Maps of Inactivity, Obesity, and Diabetes in the US 2008

In the following slide, seven regions with extremely high inactivity are demarcated:

Maps of Inactivity, Obesity, Diabetes with selected areas

Close up of Inactivity Map:

Close-up of Inactivity Map

The seven areas indicated on the map are summarized here:

1.The states of Louisiana, Mississippi, Alabama, Tennessee, Kentucky, and West Virginia have high rates of inactivity, obesity, and Type 2 diabetes.

2.Eastern Kentucky and most of West Virginia have extremely high rates of inactivity and obesity (See map close ups bellow).

3.Eastern Oklahoma has a dense area of inactivity, obesity, and diabetes.

4.There is narrow strip in western Arizona and southern Utah that represents the location of various Native American tribes that have high rates of inactivity, obesity, and diabetes.

5.Northern Maine has a region of overlapping high rates of inactivity, obesity, and diabetes.

6.There is a elongated region of central California that represents the central valley that has overlapping high rates of inactivity, obesity, and diabetes.  There is much less inactivity along the coast.

7.The one bright spot in the country is Colorado, where there are light areas for all the parameters, thus relatively lower rates of of inactivity, obesity, and diabetes, compared to all other regions of the US.

The maps (from 2008) depict extremely strong data that point convincingly to the role of inactivity in the obesity epidemic.  Why are these areas especially prone to inactivity and obesity?  The answers are complex and differ from state to state and area to area.  Obesity is also the result of other factors such as healthy food deserts and an obesogenic built environment.  Some of the possible non-nutrition reasons for the high rates of low inactivity are listed below:

1.High inactivity in areas of the deep South may be due to high summer temperatures and humidity, forcing people to stay indoors in air conditioning.

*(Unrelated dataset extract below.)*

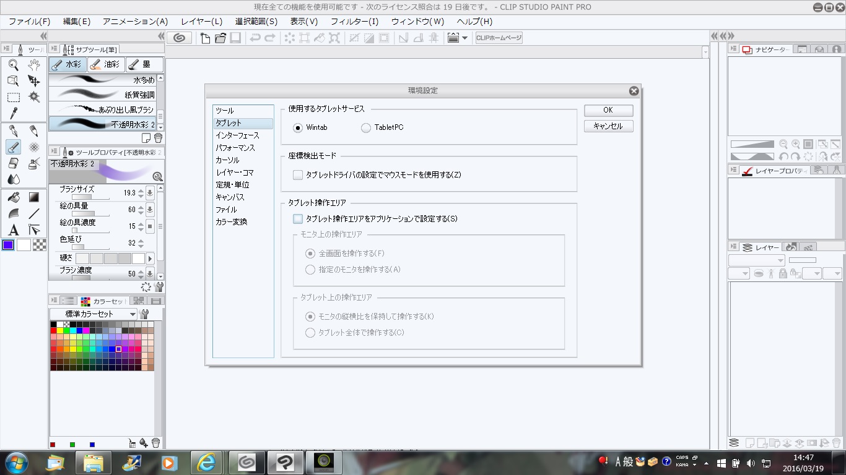Expand the toolbar canvas display dropdown arrow

pos(464,38)
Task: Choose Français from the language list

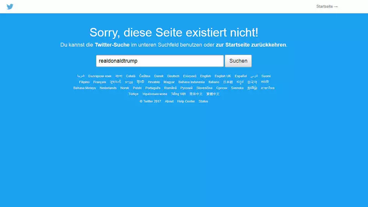Action: tap(99, 82)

2.High summer temperatures and humidity may be the reason for high inactivity in Eastern Oklahoma and Eastern Kentucky and most of West Virginia, too.

3.Northern Maine may have the opposite situation where the very long, cold winters keep people inside.

4.The narrow strip in eastern Arizona is populated by native American tribes that live on reservations that are located in areas with extremely high summer temperatures.  In addition, it is well known that Native Americans have “thrifty” metabolism that leave them susceptible to obesity on a “western type diet.”

5.The State of Colorado is a region of higher relative activity and, therefore, is somewhat resistant to the increase in obesity found in other areas of the US.


It is true that all of the data presented in this chapter consist of associations.

But starting in the the 1970s and 1980s very large eruptions occurred in our society that led a large percentage of individuals, especially children, to change such that our country went from a population that performed moderate physical activity to a population that was largely immovable and sedentary.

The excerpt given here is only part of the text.